Congress returned to Washington on Monday after a two-week break that began with the House agreeing to a budget resolution that would serve as the vehicle for President Donald Trump's "big beautiful bill."
The bill will ostensibly include much of Trump's domestic policy agenda, ranging from increased spending on immigration enforcement at the US-Mexico border, more energy production and extending the 2017 Trump tax cuts that Trump signed. House and Senate Republicans plan to pass the bill via budget reconciliation, allowing them to avoid a filibuster as long as the legislation remains germane to spending.
The push comes at a crucial moment for Trump. Despite his tidal wave of executive orders, he has not passed that much legislation. And while Trump has yet to nominate anybody to become a judge, a contrast from his first term, when Mitch McConnell turned the Senate into a judicial confirmation factory.
But Republicans in the House and Senate still face a major problem: They are too far apart on how to pay for the tax cuts with spending cuts.

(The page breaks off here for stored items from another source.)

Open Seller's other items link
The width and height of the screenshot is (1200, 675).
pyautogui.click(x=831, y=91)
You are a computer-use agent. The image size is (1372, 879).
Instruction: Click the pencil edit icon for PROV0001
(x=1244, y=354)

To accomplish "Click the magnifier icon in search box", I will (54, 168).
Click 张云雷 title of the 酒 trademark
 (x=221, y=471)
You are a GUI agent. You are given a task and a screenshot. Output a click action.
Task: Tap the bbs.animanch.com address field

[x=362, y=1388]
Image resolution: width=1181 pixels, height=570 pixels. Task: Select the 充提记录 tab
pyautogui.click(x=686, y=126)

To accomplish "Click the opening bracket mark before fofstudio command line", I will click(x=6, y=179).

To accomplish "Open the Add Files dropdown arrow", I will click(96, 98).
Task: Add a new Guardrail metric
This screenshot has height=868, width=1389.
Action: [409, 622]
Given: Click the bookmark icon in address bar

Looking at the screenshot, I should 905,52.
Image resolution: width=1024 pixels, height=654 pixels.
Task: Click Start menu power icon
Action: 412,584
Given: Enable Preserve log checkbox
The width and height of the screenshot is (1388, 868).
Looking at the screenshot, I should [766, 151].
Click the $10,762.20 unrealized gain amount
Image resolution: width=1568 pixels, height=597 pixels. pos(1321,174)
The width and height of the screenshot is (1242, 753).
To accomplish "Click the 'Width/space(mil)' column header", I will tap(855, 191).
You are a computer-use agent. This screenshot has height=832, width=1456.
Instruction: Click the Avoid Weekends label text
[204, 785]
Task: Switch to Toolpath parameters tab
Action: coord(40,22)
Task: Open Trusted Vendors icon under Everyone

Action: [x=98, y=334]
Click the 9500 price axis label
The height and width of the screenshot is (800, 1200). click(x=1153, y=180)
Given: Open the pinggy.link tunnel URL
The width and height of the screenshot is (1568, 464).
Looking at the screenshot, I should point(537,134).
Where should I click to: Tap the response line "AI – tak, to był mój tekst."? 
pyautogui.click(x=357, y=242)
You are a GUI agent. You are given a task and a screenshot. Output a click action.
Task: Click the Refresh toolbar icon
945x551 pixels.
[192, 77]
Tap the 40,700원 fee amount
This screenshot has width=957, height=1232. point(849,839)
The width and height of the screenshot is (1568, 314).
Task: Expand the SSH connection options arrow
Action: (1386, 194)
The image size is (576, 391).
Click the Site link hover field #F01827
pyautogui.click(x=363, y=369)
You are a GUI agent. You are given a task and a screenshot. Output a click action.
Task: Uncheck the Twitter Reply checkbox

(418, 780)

As Inside Washington explained before, the House resolution that passed in February requires that the House find $1.5 trillion in spending cuts to pay for $4.5 trillion in tax cuts.
It also stipulates that if the House GOP fails to find an additional $500 billion in savings, the House will have to reduce the amount of money for tax cuts by the difference between $2 trillion and the final number of savings.
But the Senate is trying to find any way to make sure the Trump tax cuts survive.
While House Republicans see an opportunity to finally slash spending, although their bill would also run up the debt, the Senate sees spending cuts as perfunctory at best. As the Committee for a Responsible Federal Budget flagged, the Senate version of the bill sets the spending cut floor at $4 billion.
But Republicans have to extend the legislation for another reason: they are racing against hitting the debt ceiling.
The Treasury Department will soon notify Congress of the "X-date," the date when it will officially hit the debt limit and will be unable to pay the government's bills for debt it has already incurred.